(Beginning of Passage shown)
In any case, Bristol-Myers didn’t write up the results. A group of cardiologists from New Zealand and Australia did, and they hardly tried to hide Pravachol’s shortcomings in women and older people. All those data are presented in a large chart on the study’s third page.

What’s wrong is the context in which the study’s findings are presented. The abstract at the beginning ought to have been rewritten. The conclusion needs a much clearer explanation of how the findings add to our understanding of stroke prevention. There is no accompanying commentary that points out the extreme cost-ineffectiveness of Pravachol as a stroke medication–and all those are faults of the medical journal’s editorial staff.
(End of Passage shown)
Task requirements —
A: Which faults does the passage on the Pravachol stroke study blame on the medical journal's editorial staff? List every one.
B: Write what comes next in the passage on the Pravachol stroke study, picking up after its final sentence.
(Beginning of Data excerpt)
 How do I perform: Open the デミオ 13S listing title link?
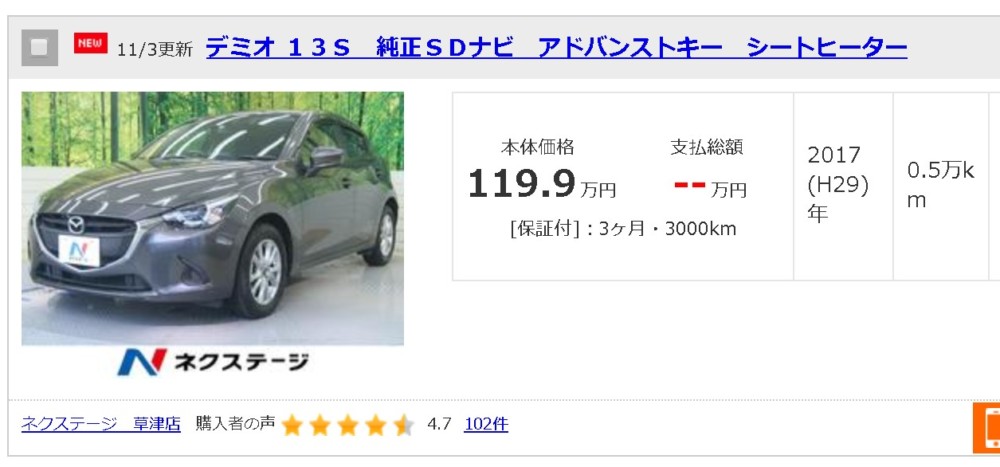click(x=556, y=48)
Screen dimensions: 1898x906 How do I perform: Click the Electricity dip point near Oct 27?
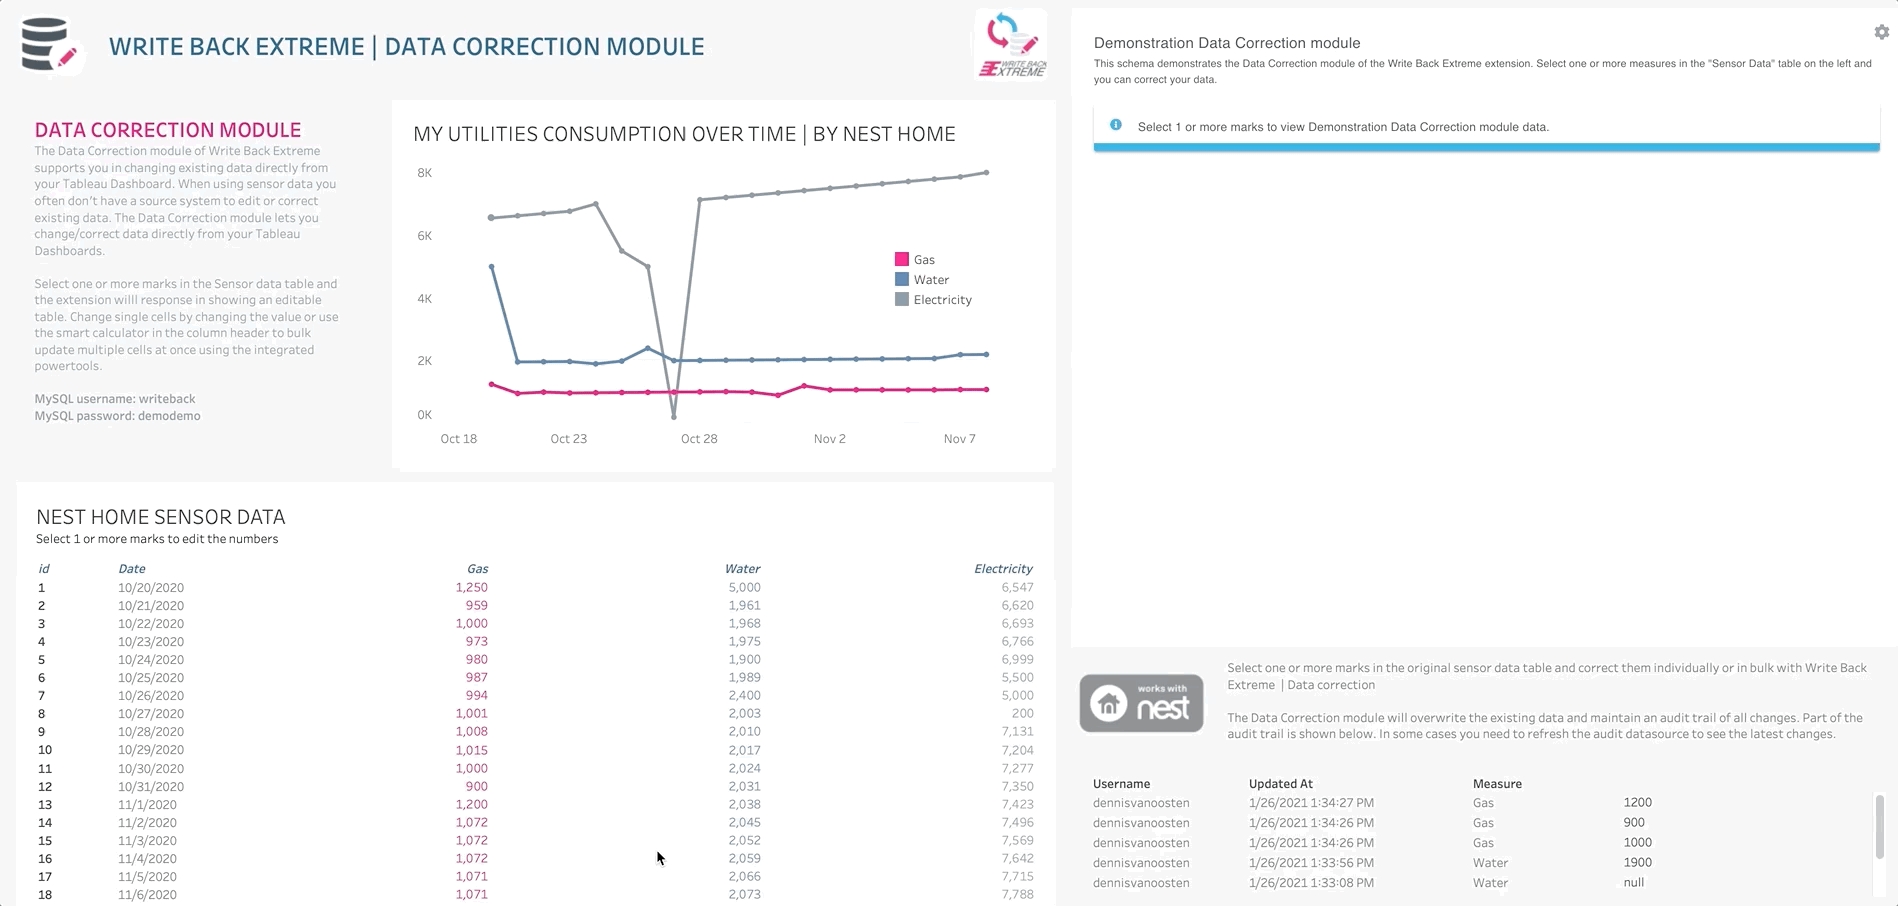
(End of Data excerpt)
Answers —
A:
- The abstract at the beginning was not rewritten.
- The conclusion lacks a clear explanation of how the findings add to our understanding of stroke prevention.
- There is no accompanying commentary pointing out Pravachol's extreme cost-ineffectiveness as a stroke medication.

B:
Standards Need Monitoring

In the end, the fight to keep drug spending under control is principally a matter of information, of proper communication among everyone who prescribes and pays for and ultimately uses drugs about what works and what doesn’t, and what makes economic sense and what doesn’t, and medical journals play a critical role in this process. As Abramson writes:

“When I finished analyzing the article and understood that the title didn’t tell the whole story, that the findings were not statistically significant, and that Pravachol appeared to cause more strokes in the population at greater risk, it felt like a violation of the trust that doctors (including me) place in the research published in respected medical journals.”

The journal in which the Pravachol article appeared, incidentally, was The New England Journal of Medicine. And its editor at the time the paper was accepted for publication? Dr. Marcia Angell. Physician, heal thyself.